Some of those opposed to the Gay Pride parade in Jerusalem thus logically concluded that what worked for Muslims on the Mount would also work for them. This is not mere speculation; even haredim, who firmly believe that Jews are religiously forbidden to ascend the Mount, cited the Temple Mount precedent. In a media interview last week, for instance, MK Moshe Gafni (United Torah Judaism) argued that Attorney-General Menahem Mazuz should have banned the parade, because “there has never been a case in which the police said that public safety would be endangered, or that a certain act would seriously hurt large sectors of the population, and the attorney-general interfered…. Why don’t Jews have the right to pray at the Temple Mount, contrary to Halacha? The police do not allow it because they believe it would cause riots and grave injury to Muslim feelings.”
AND IN fact, the police were perfectly consistent: They wanted to cancel the parade. But Mazuz and the courts refused.
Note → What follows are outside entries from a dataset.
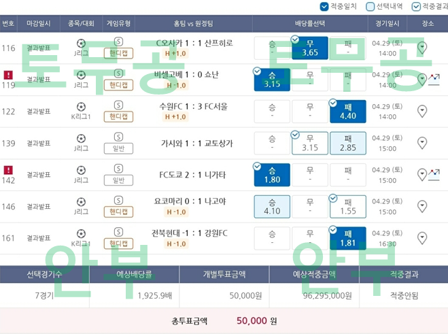
Task: Click 일반 game type tag on match 139
Action: pos(118,148)
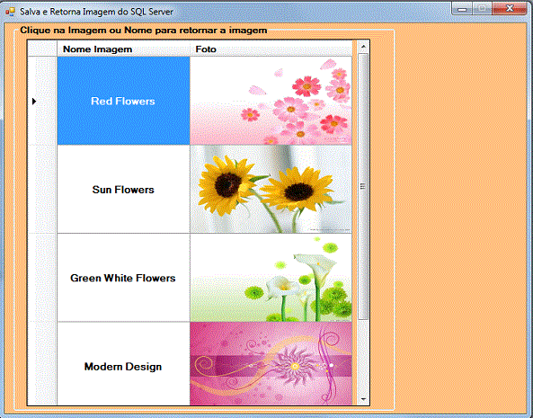Image resolution: width=533 pixels, height=418 pixels.
Task: Click the scrollbar down arrow
Action: tap(363, 399)
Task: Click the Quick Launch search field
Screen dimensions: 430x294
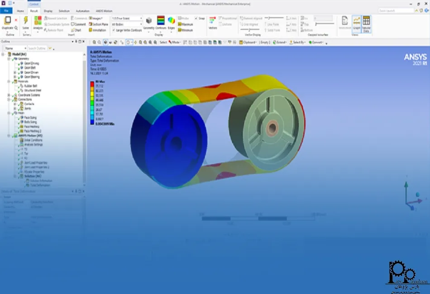Action: [x=394, y=10]
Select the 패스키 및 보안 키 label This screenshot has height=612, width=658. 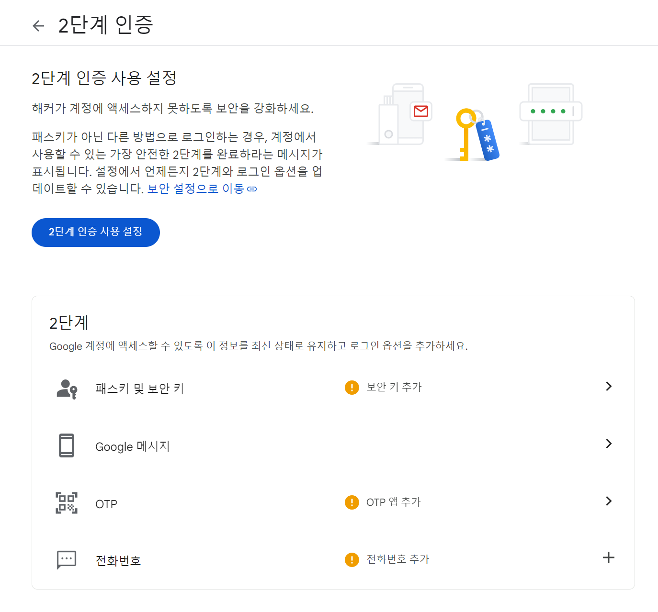[139, 389]
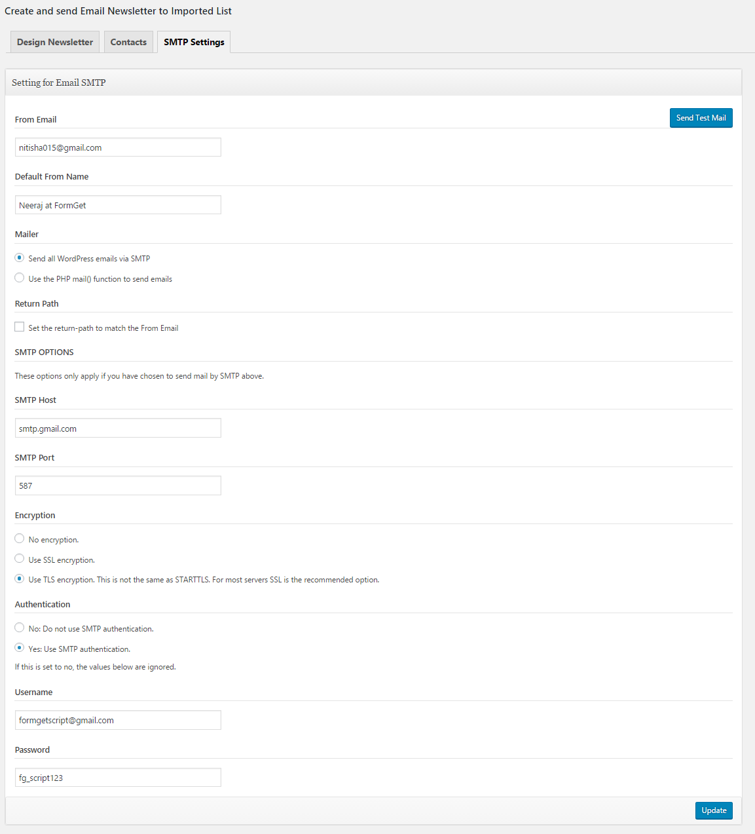Click the SMTP Port input box
The image size is (755, 834).
tap(118, 485)
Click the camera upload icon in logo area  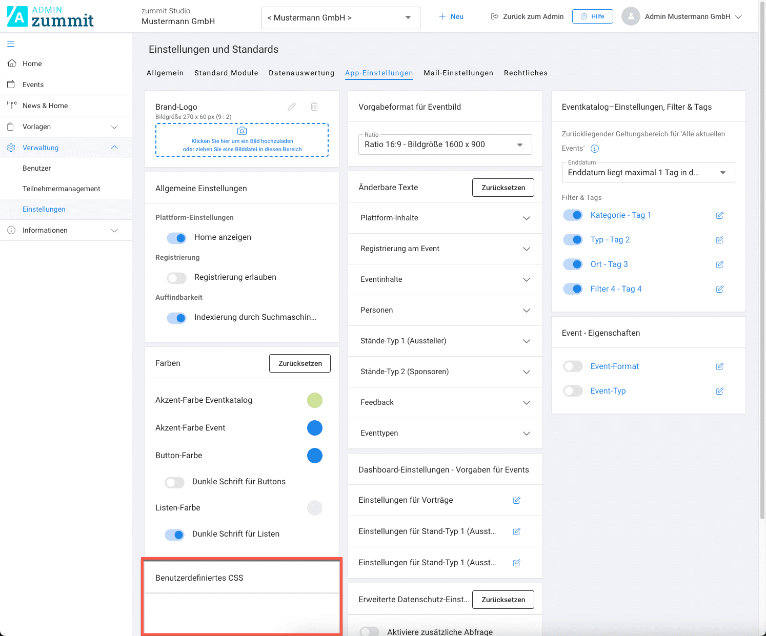242,131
In a strongly worded statement to the court last Wednesday, attorney Eran Ettinger, representing Mazuz, argued that the court should not give “prizes for violence by forcing police to cancel the parade.… The police’s activities must be directed not against participants in the event, but rather against those threatening acts of violence against them.… The price Israeli society would pay for a surrender to violence would be difficult to bear.”
And on Thursday, the court upheld this position in its rejection of several petitions against the parade. The compromise that replaced the parade with a stadium rally was due not to any concern over religious sensibilities, but to fear of a Palestinian terror attack after IDF artillery shells killed 19 civilians in Gaza the day before.
And thus, in the clearest possible fashion, the legal system sent the following ugly messages:
THE PROBLEM is not that Mazuz’s response to the court was wrong in principle. Violence should indeed not be rewarded; the police should indeed direct their energies against those who threaten violence instead of against those who are threatened; and Israeli society would indeed pay a steep price for surrendering to violence. Allowing violence to decide a dispute simply invites more violence. And this is especially true in a society as fractured as Israel’s, where almost everything offends some group or another.
But the price that Israeli society will pay for a legal system that openly discriminates between Jew and Muslim, religious and secular, and Right and Left may well be even steeper. Faith in the legal system, by enabling disputes to be resolved peaceably, is the glue that holds society together – and again, this is especially vital in a fractured society such as Israel’s, where sectoral disputes are frequent. If instead, large segments of society become convinced that Israeli law does not grant them a fair hearing, many of their members are liable to conclude that they have no recourse except the law of the jungle: brute force.
Both Mazuz and the court could still prove that what occurred was not discrimination, but a genuine change in policy. Last Wednesday, the Public Council for the Temple Mount submitted a new request for permission to pray on the Mount, basing it explicitly on Mazuz’s stance in the Gay Pride controversy. The organization thus effectively threw down a gauntlet to the legal system: Prove that you do not discriminate on the basis of religious and political affiliation – or prove that you do.
The danger of Muslim violence on the Mount is undeniably real. But in the long run, the dangers posed by a blatantly discriminatory legal system are worse. One can only hope that both Mazuz and the court will be wise enough to understand this.